Our identification of VDBP, eotaxin, and MCP-1 as relevant inflammatory biomarkers for AI-related symptom burden is novel. VDBP is the primary binding protein for vitamin D, but it is also an acute-phase reactant subject to significant genetic variability [2731]. VDBP is thus a particularly intriguing mechanistic molecule, given accumulating evidence that vitamin D may have an important role in a wide variety of disease states [32]. Indeed, high-dose vitamin D supplementation was associated with a decreased incidence of AI-associated arthralgia in one study [33]. Eotaxin and MCP-1 are chemokines responsible for the recruitment of inflammatory cells to sites of injury [34, 35]. Elevated eotaxin and MCP-1 concentrations have been seen in patients with fibromyalgia [36], another condition characterized by joint pain, insomnia, and fatigue [37].

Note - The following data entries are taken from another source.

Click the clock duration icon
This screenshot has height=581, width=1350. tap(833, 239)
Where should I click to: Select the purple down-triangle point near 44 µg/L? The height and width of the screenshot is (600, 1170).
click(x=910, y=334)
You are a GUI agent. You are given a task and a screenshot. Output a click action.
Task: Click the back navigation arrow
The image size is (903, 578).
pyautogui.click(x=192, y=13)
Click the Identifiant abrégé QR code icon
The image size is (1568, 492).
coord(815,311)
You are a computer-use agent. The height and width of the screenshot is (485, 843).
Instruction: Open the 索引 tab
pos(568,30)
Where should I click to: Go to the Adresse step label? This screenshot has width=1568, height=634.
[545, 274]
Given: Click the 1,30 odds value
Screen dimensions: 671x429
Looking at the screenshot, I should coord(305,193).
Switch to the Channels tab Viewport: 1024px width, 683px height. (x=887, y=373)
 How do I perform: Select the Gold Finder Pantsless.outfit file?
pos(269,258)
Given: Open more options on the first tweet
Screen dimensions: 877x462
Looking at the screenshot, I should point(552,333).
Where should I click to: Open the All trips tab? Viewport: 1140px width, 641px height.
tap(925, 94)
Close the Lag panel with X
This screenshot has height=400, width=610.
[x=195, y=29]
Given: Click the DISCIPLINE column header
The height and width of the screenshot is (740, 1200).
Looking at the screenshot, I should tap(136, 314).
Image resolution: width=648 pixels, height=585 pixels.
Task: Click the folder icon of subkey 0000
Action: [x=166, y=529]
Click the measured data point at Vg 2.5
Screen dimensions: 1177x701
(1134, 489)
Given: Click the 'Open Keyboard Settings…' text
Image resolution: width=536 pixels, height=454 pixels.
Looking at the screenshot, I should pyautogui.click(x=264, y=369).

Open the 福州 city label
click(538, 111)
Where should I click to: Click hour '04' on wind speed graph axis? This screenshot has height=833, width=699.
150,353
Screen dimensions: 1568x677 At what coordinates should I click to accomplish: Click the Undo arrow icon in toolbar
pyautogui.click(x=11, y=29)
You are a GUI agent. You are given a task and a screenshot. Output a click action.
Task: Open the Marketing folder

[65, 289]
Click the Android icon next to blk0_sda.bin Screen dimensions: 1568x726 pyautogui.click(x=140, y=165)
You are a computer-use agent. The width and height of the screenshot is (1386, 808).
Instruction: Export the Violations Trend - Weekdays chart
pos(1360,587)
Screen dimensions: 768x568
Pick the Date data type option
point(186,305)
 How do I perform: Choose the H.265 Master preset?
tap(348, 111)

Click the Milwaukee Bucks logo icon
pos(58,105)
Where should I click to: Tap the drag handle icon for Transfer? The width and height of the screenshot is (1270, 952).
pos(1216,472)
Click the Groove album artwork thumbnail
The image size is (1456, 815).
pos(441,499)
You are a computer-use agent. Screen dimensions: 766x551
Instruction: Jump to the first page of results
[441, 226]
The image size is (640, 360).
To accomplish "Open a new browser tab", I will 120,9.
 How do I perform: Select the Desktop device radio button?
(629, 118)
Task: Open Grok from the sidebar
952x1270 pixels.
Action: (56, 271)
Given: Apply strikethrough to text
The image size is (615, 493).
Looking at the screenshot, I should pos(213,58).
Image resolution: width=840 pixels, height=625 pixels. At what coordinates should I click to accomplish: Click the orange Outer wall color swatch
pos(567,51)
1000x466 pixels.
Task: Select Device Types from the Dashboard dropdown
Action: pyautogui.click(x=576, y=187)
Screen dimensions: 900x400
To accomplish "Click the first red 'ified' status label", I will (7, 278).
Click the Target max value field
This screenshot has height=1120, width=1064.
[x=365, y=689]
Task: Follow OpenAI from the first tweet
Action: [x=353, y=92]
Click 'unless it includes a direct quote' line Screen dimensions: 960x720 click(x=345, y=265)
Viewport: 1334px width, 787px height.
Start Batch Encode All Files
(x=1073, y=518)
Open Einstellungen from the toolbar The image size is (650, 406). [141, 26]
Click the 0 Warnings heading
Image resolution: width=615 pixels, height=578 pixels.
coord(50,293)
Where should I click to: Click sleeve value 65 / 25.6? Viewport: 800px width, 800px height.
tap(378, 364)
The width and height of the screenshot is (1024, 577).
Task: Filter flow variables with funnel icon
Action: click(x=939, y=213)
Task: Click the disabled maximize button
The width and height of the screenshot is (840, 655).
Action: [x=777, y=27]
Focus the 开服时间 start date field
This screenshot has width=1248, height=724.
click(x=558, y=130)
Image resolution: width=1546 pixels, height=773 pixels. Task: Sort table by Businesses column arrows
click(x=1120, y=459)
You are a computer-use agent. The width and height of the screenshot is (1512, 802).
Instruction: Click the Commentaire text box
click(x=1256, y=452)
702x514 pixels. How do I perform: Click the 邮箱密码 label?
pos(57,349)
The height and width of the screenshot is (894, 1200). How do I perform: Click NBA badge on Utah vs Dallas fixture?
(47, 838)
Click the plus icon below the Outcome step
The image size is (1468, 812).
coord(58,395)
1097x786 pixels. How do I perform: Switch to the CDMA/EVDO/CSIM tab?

Our study has a number of important limitations. First, it was cross-sectional in nature. As such, we are unable to establish the causal relationship between symptom burden and inflammatory biomarkers. Further prospective work is needed to clarify whether systemic inflammation leads to symptoms or if the persistent symptoms cause inflammation. Second, we examined numerous biomarkers in this study, and there is a risk of false-positive discovery. We adjusted our primary analysis using Bonferroni corrections for those biomarkers that demonstrated variability in our sample. A future replication study is needed to verify the results identified in our study. Third, our biomarker sampling was non-fasting, and we did not have complete data on comorbid conditions or other medications patients may have used, including statins and bisphosphonates. As described above, concurrent autoimmune conditions may also affect biomarker concentrations [36]. Future studies should control for these variables.

In spite of these limitations, this study is, to the best of our knowledge, the largest study to date evaluating the association of patient-reported symptoms with inflammatory biomarkers. We demonstrated that patient-reported arthralgia and co-morbid fatigue and insomnia are associated with elevated serum inflammatory biomarkers among women taking AIs. A better understanding of this novel finding will allow clinicians to develop strategies to manage these symptoms to improve quality of life, adherence to AI therapies, and potentially survival outcomes for women with breast cancer.

Conclusions

Patient-reported arthralgia and co-morbid fatigue and insomnia were associated with elevated CRP, eotaxin, MCP-1, and VDBP among a group of breast cancer survivors taking AIs. A better understanding of symptomatic causes of distress will allow clinicians to develop strategies to manage these symptoms to improve quality of life, adherence to therapy, and potentially survival outcomes for women with breast cancer.